THE DATA:
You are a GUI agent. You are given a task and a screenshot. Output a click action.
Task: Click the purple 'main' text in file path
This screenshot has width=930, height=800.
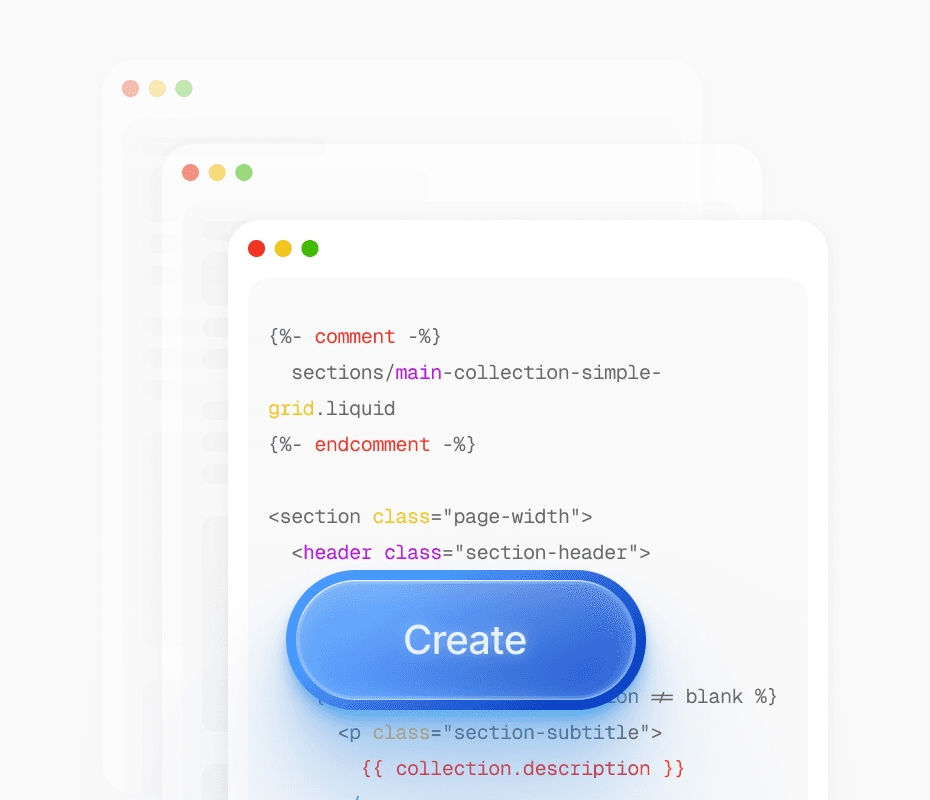[x=418, y=373]
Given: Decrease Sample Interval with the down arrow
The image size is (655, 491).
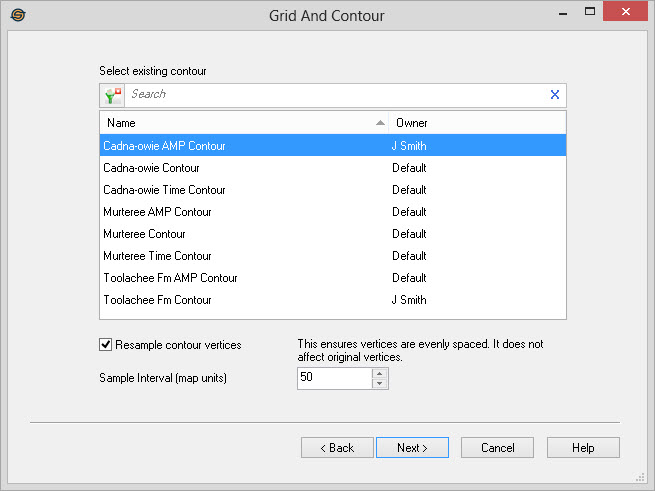Looking at the screenshot, I should coord(378,383).
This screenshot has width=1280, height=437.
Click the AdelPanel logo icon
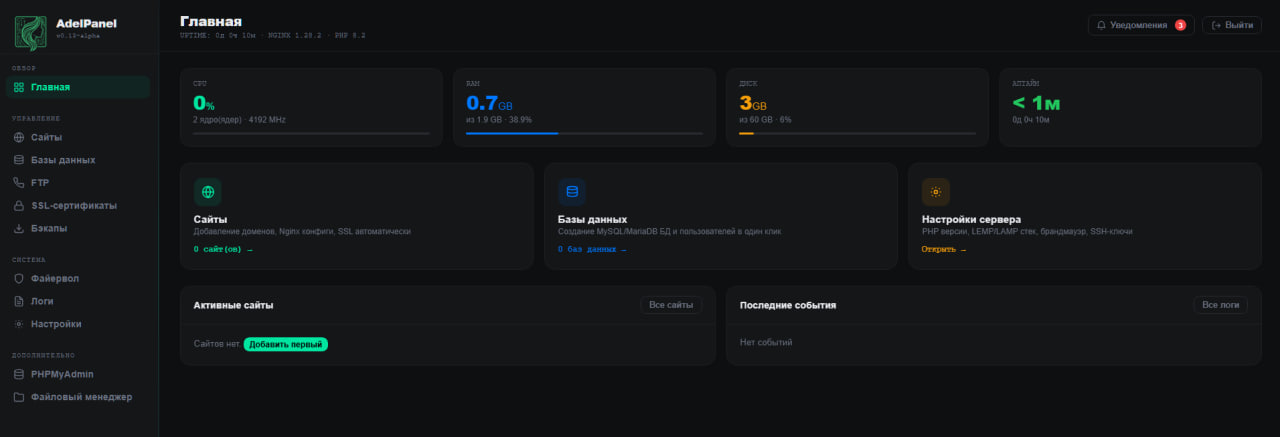coord(30,32)
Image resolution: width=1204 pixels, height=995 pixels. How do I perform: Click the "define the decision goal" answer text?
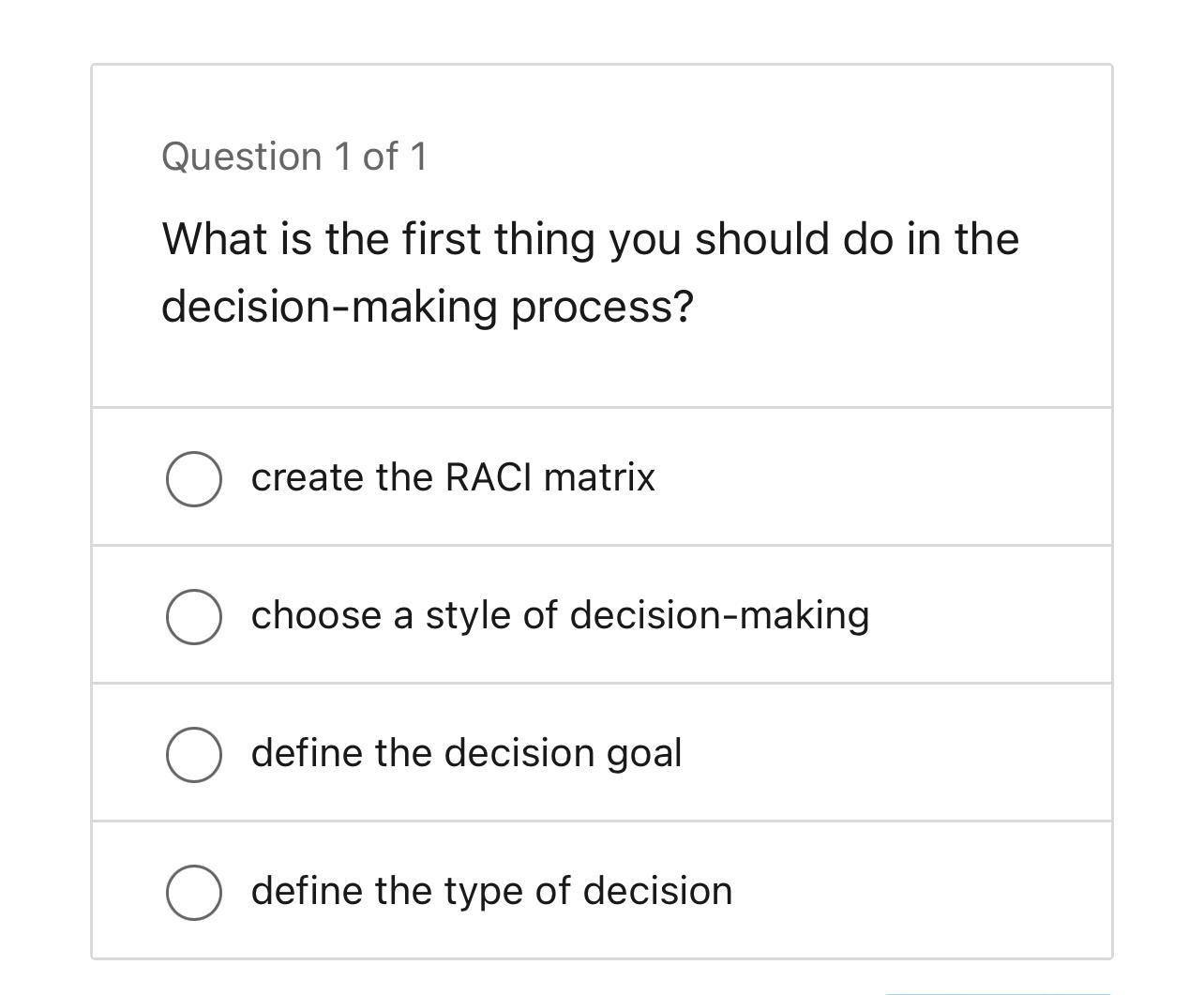(466, 753)
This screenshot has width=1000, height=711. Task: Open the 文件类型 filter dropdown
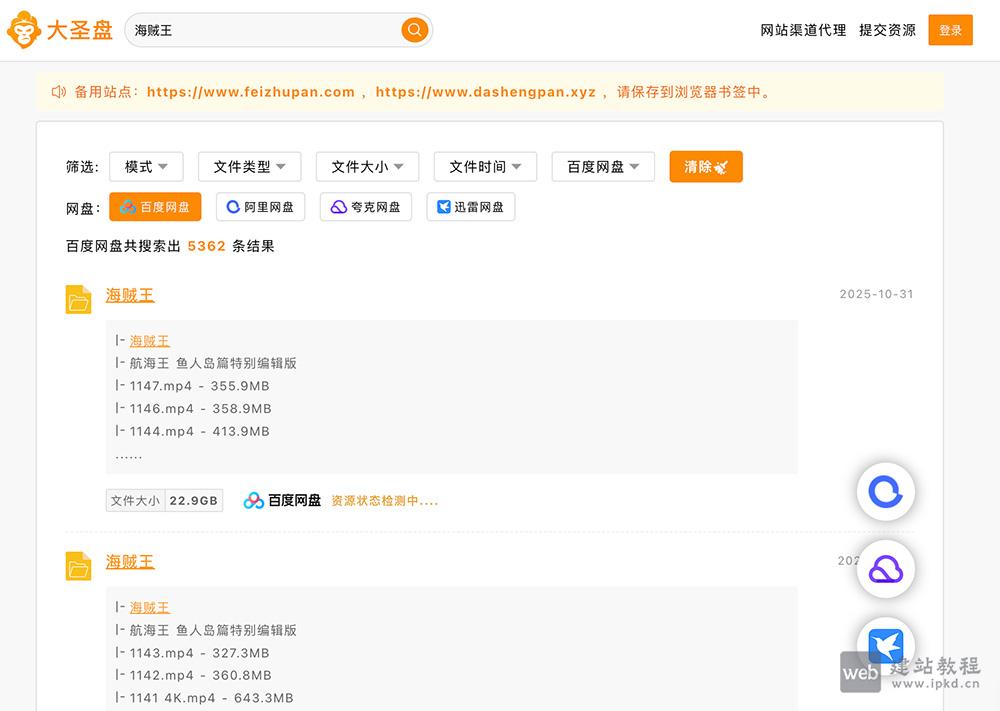point(250,166)
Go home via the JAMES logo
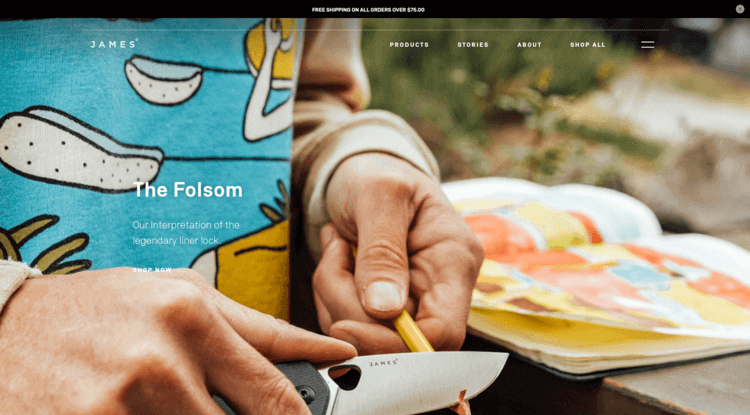 [x=114, y=44]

HOW TO COMPLETE THIS TASK:
Output all the entries exactly, minus any pictures.

ANSWER SPACE:
You are a GUI agent. You are given a task and a screenshot. Output a click action.
Task: Click the purple 'main' text in file path
This screenshot has width=930, height=800.
[x=418, y=373]
Given: Decrease Sample Interval with the down arrow
The image size is (655, 491).
Looking at the screenshot, I should coord(378,383).
This screenshot has width=1280, height=437.
Click the AdelPanel logo icon
coord(30,32)
Image resolution: width=1204 pixels, height=995 pixels. How do I perform: Click the "define the decision goal" answer text?
(466, 753)
This screenshot has width=1000, height=711. Task: Open the 文件类型 filter dropdown
point(250,166)
Go home via the JAMES logo
 [x=114, y=44]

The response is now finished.